A porta fica encostada, as janelas abertas...
o fresco e as cores do Outono, pelo menos para mim, imaginar-se-ão...se possível.
Até amanhã.
1 comentário:
Senhor:
respondo-vos neste ao anterior porque, ao fim e ao cabo, está tudo ligado.
Será que vosso filho andou no mesmo rigoroso colégio que eu embora desencontrados em idade,salas e aprendizagem?
Pois conheci a música do Bernardo Sasseti antes de o conhecer a ele, ordem que prefiro à inversa.
Mais vos digo que estava no meu repouso, deitada no sofá, acontecia o crepúsculo, ampliava o rumor da Alcalà uma ameaça de chuva.
E foi uma revelação, o comando de repetição do leitor de cds quase gasto de tanto uso para uma faixa em particular: a Noite.
Logo comecei por transferir as notas para as mãos. Acho que a música, antes de alastrar se instalou nelas.
Quando se vê assim uma música, todos os pormenores são uma contínua descoberta porque dentro deles se veêm outros pormenores e dentro destes outros.

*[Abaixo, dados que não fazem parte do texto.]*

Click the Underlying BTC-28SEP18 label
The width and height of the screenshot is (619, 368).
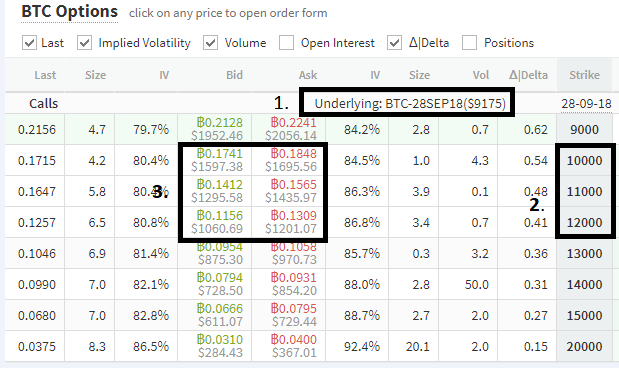coord(410,103)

E fomos três pessoas a brincar como se fosse a sério, como acontece quando se instala a última juventude a morrer: o entusiasmo.
O problema é que para ficar perfeito ter-se-ia de cortar a cabeça a uma, enxertá-la no corpo de outra, juntando ainda as mãos, expressivas e treinadas para o flamenco, de outra.
(A bem dizer resultaria uma pessoa muito esquisita, credo,cruzes.)
Quando o conheci fomos para um canto fora da monotonia da fútil obrigação social e entre a história da música dele alojada em mãos à chuva no meio do mar também lhe disse que ele tinha, como o Philip Glass, um extraordinário talento para o silêncio, ou seja, para pausas e suspenções que, por acaso, como as escalas, me são muito gratas.
Na segunda feira, levei a Senhora Minha Mãe numa das minhas viagens (esta mais curta).
Por acaso botei o cd no leitor carro e ela pôs a mão fora da janela, riu-se muito e disse-me para olhar porque estava a tocar piano ao vento.
Entrou-me muito pó para os olhos porque uma mão já tão velha que parece infantil, juntou a chuva ao vento debaixo de um sol tórrido e áspero.
Senhor, é tão triste acabar antes do fim, como ter fim antes de se acabar.
Talvez.
Os meus também sempre reiterados respeitos.
Sentai-vos onde vos apetecer. Com ou sem palavras.